** Work required **
Extract every one of the records below and reproduce each of their lines word for word, keeping the original order.

** Material provided **
::::::::

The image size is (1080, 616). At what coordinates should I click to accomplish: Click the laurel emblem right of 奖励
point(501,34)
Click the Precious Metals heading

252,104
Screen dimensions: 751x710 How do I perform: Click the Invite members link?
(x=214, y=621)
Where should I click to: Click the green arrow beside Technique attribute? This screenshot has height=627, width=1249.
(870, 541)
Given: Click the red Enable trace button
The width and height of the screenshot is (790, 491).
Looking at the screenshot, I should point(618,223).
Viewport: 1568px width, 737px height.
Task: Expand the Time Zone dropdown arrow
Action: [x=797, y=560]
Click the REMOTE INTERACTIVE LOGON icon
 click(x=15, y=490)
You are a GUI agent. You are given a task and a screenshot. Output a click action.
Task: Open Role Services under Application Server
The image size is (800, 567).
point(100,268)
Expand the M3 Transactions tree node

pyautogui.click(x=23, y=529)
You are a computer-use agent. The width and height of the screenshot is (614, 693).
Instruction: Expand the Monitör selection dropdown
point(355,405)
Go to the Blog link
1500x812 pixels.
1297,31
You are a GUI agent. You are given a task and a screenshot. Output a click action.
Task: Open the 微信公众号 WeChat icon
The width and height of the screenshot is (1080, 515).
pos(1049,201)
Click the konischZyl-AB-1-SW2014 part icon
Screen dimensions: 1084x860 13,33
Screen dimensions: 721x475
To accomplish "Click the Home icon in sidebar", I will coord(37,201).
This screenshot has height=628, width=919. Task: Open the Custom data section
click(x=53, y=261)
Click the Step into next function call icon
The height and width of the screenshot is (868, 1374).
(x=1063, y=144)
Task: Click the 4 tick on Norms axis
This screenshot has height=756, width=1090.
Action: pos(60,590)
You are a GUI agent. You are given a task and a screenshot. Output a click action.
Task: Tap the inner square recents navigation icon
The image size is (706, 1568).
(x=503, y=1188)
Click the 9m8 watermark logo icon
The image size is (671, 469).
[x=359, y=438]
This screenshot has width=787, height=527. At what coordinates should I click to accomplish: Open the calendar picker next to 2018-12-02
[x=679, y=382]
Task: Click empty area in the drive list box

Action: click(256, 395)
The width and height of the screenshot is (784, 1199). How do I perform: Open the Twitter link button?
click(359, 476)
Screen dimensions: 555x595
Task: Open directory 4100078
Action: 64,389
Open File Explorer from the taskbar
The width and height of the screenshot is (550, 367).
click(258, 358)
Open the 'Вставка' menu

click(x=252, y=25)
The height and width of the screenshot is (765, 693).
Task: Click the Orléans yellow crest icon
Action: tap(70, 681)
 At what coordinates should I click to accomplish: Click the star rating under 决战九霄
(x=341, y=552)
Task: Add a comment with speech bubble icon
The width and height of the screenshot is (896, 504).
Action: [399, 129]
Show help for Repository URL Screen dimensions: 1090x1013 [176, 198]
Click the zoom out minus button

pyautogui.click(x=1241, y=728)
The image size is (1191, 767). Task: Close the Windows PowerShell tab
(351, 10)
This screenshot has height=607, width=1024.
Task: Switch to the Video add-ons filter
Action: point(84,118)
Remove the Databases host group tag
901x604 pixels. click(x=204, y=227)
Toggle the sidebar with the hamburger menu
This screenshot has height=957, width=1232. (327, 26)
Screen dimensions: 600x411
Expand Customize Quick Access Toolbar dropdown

::::::::

** Exercise response **
The image size is (1080, 616). At what coordinates should I click to accomplish: Click the laurel emblem right of 奖励
point(501,34)
Click the Precious Metals heading

252,104
Screen dimensions: 751x710 How do I perform: Click the Invite members link?
(x=214, y=621)
Where should I click to: Click the green arrow beside Technique attribute? This screenshot has height=627, width=1249.
(870, 541)
Given: Click the red Enable trace button
The width and height of the screenshot is (790, 491).
Looking at the screenshot, I should point(618,223).
Viewport: 1568px width, 737px height.
Task: Expand the Time Zone dropdown arrow
Action: [x=797, y=560]
Click the REMOTE INTERACTIVE LOGON icon
 click(x=15, y=490)
You are a GUI agent. You are given a task and a screenshot. Output a click action.
Task: Open Role Services under Application Server
The image size is (800, 567).
point(100,268)
Expand the M3 Transactions tree node

pyautogui.click(x=23, y=529)
You are a computer-use agent. The width and height of the screenshot is (614, 693).
Instruction: Expand the Monitör selection dropdown
point(355,405)
Go to the Blog link
1500x812 pixels.
1297,31
You are a GUI agent. You are given a task and a screenshot. Output a click action.
Task: Open the 微信公众号 WeChat icon
The width and height of the screenshot is (1080, 515).
pos(1049,201)
Click the konischZyl-AB-1-SW2014 part icon
Screen dimensions: 1084x860 13,33
Screen dimensions: 721x475
To accomplish "Click the Home icon in sidebar", I will coord(37,201).
This screenshot has height=628, width=919. Task: Open the Custom data section
click(x=53, y=261)
Click the Step into next function call icon
The height and width of the screenshot is (868, 1374).
(x=1063, y=144)
Task: Click the 4 tick on Norms axis
This screenshot has height=756, width=1090.
Action: pos(60,590)
You are a GUI agent. You are given a task and a screenshot. Output a click action.
Task: Tap the inner square recents navigation icon
The image size is (706, 1568).
(x=503, y=1188)
Click the 9m8 watermark logo icon
The image size is (671, 469).
[x=359, y=438]
This screenshot has width=787, height=527. At what coordinates should I click to accomplish: Open the calendar picker next to 2018-12-02
[x=679, y=382]
Task: Click empty area in the drive list box

Action: click(256, 395)
The width and height of the screenshot is (784, 1199). How do I perform: Open the Twitter link button?
click(359, 476)
Screen dimensions: 555x595
Task: Open directory 4100078
Action: 64,389
Open File Explorer from the taskbar
The width and height of the screenshot is (550, 367).
click(258, 358)
Open the 'Вставка' menu

click(x=252, y=25)
The height and width of the screenshot is (765, 693).
Task: Click the Orléans yellow crest icon
Action: tap(70, 681)
 At what coordinates should I click to accomplish: Click the star rating under 决战九霄
(x=341, y=552)
Task: Add a comment with speech bubble icon
The width and height of the screenshot is (896, 504).
Action: [399, 129]
Show help for Repository URL Screen dimensions: 1090x1013 [176, 198]
Click the zoom out minus button

pyautogui.click(x=1241, y=728)
The image size is (1191, 767). Task: Close the Windows PowerShell tab
(351, 10)
This screenshot has height=607, width=1024.
Task: Switch to the Video add-ons filter
Action: point(84,118)
Remove the Databases host group tag
901x604 pixels. click(x=204, y=227)
Toggle the sidebar with the hamburger menu
This screenshot has height=957, width=1232. (327, 26)
Screen dimensions: 600x411
Expand Customize Quick Access Toolbar dropdown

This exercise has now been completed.